*Required action*:
Give back, word for word, the lines in the listing below from the one holding "All About Computers (174, 692)" down to the one holding "Senato (87, 1707)", both ends included.
★ ★ ★ ★
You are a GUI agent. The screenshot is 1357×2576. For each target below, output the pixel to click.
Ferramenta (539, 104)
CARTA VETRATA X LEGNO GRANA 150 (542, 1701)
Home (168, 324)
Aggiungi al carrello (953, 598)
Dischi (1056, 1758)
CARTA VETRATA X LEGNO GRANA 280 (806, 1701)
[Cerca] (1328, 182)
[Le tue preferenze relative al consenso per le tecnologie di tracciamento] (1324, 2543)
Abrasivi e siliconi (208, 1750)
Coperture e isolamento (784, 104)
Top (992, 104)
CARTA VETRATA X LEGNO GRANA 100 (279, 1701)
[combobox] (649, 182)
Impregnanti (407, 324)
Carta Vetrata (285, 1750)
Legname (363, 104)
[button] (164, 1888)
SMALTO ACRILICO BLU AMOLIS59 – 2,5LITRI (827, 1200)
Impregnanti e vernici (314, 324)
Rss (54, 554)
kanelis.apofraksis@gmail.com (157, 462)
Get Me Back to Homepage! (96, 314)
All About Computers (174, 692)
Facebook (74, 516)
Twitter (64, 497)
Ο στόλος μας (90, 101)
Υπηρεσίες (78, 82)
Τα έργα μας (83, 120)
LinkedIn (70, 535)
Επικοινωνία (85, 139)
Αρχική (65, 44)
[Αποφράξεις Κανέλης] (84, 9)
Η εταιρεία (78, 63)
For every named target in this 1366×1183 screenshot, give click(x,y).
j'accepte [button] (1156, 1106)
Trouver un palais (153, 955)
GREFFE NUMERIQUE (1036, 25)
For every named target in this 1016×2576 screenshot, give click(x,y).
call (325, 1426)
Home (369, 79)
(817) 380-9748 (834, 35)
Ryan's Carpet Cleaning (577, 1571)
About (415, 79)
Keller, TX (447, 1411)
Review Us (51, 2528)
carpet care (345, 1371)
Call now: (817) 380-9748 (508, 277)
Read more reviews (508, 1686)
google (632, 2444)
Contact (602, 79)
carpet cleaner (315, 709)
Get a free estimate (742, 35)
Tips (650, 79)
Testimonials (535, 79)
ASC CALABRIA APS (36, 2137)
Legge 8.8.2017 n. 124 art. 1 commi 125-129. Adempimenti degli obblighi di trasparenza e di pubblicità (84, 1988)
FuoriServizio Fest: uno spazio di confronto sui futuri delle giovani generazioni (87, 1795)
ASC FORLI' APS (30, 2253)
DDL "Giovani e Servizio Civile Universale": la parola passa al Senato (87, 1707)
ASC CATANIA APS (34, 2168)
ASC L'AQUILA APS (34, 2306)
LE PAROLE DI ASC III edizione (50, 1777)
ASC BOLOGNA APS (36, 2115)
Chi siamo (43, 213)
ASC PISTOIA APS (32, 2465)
★ ★ ★ ★
*Exercise response*:
All About Computers (174, 692)
Facebook (74, 516)
Twitter (64, 497)
Ο στόλος μας (90, 101)
Υπηρεσίες (78, 82)
Τα έργα μας (83, 120)
LinkedIn (70, 535)
Επικοινωνία (85, 139)
Αρχική (65, 44)
[Αποφράξεις Κανέλης] (84, 9)
Η εταιρεία (78, 63)
For every named target in this 1366×1183 screenshot, give click(x,y).
j'accepte [button] (1156, 1106)
Trouver un palais (153, 955)
GREFFE NUMERIQUE (1036, 25)
For every named target in this 1016×2576 screenshot, give click(x,y).
call (325, 1426)
Home (369, 79)
(817) 380-9748 (834, 35)
Ryan's Carpet Cleaning (577, 1571)
About (415, 79)
Keller, TX (447, 1411)
Review Us (51, 2528)
carpet care (345, 1371)
Call now: (817) 380-9748 (508, 277)
Read more reviews (508, 1686)
google (632, 2444)
Contact (602, 79)
carpet cleaner (315, 709)
Get a free estimate (742, 35)
Tips (650, 79)
Testimonials (535, 79)
ASC CALABRIA APS (36, 2137)
Legge 8.8.2017 n. 124 art. 1 commi 125-129. Adempimenti degli obblighi di trasparenza e di pubblicità (84, 1988)
FuoriServizio Fest: uno spazio di confronto sui futuri delle giovani generazioni (87, 1795)
ASC FORLI' APS (30, 2253)
DDL "Giovani e Servizio Civile Universale": la parola passa al Senato (87, 1707)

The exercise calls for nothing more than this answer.